The good news is that Bornstein is left-sided, has pace, works hard, runs fast and, as a former attacker, can get forward to hit crosses, take the occasional shot and even head home a stoppage-time equalizer off a corner kick, as he did at RFK.

Pearce did enough this year to stay in contention but a move to MLS (currently at FC Dallas) may not raise his stock between now and June. When and if Edgar Castillo, the New Mexico native who has changed allegiances from Mexico to the U.S., can get sufficient opportunities to earn a spot may be a function of the limited number of games the Americans are likely to play prior to the World Cup.

The U.S. will play a pair of friendlies in the next week, against Slovakia in Bratislava on Saturday and vs. Denmark in Aarhus on Nov. 18, the second date of the last double-fixture window of '09. There is only one international fixture date in 2010, on March 1; other games will likely be played on short preparation, at least until league schedules are completed in the spring.

There may not be many chances for Schalke and former German international midfielder Jermaine Jones -- who has completed the paperwork to change allegiances but is sidelined by injury for months -- Castillo nor any other dark horses who may come forth to make a strong case for inclusion.

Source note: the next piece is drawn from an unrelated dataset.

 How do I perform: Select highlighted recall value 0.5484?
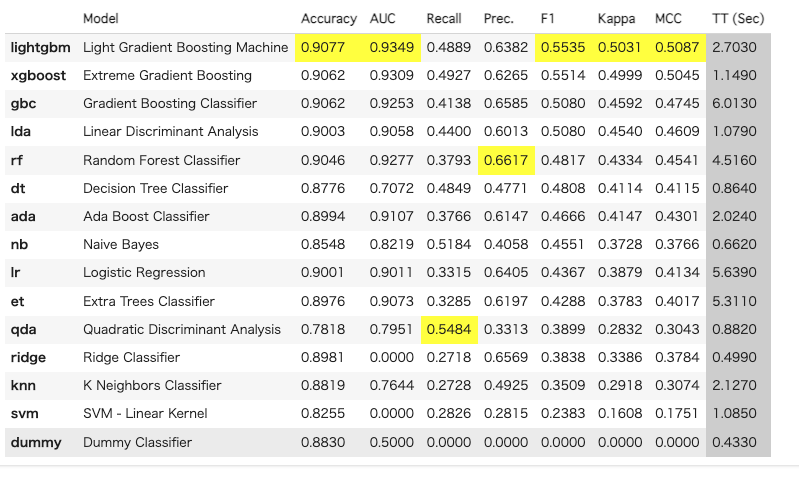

As per late additions of the past, the overhaul of '98 also introduced left back David Regis, whose naturalization -- by virtue of marrying an American -- zipped through the bureaucratic channels in time for him to play just two games for the U.S. prior to the World Cup. He eventually played 27 U.S. matches, so he wasn't a one-month, stopgap wonder, yet by the time '02 rolled around, the left-back slot had opened up again.

At the '02 World Cup, Frankie Hejduk played left back in a four-man defense during group play; the U.S. changed to a 3-5-2 against Mexico and Germany. He'd been stuck on the bench with his German club, but in '02, the Gold Cup was played early in the year, and a few solid matches moved him back into the World Cup picture.

When Bradley called Hejduk to the team earlier this year, he set up a goal and scored the equalizer in a 2-2 comeback tie with El Salvador. But with veteran Steve Cherundolo aiming for his third World Cup, and Jonathan Spector -- knocked off the '06 team by an injury -- healthy, right back is already crowded.

Aside from a January training camp and perhaps one or two games in that time frame, the opportunities for players to impress the coaches in matches will be few. Predecessor Bruce Arena didn't solve the left-back issue prior to the '06 competition; midfielder Eddie Lewis started in 3-0 thumping inflicted by the Czech Republic; Bocanegra played against Italy and Ghana.

Come June, who knows? "Every Hexagonal is its own adventure," says Hejduk, "and they all end up pretty crazily. This one was intense and I personally thought it would come down to the last game, and I think everyone did. It was an incredible relief to get that result down in Honduras. This one was an intense one, I'll put it that way. You never know when you'll get called in, but that's why you always have to be ready."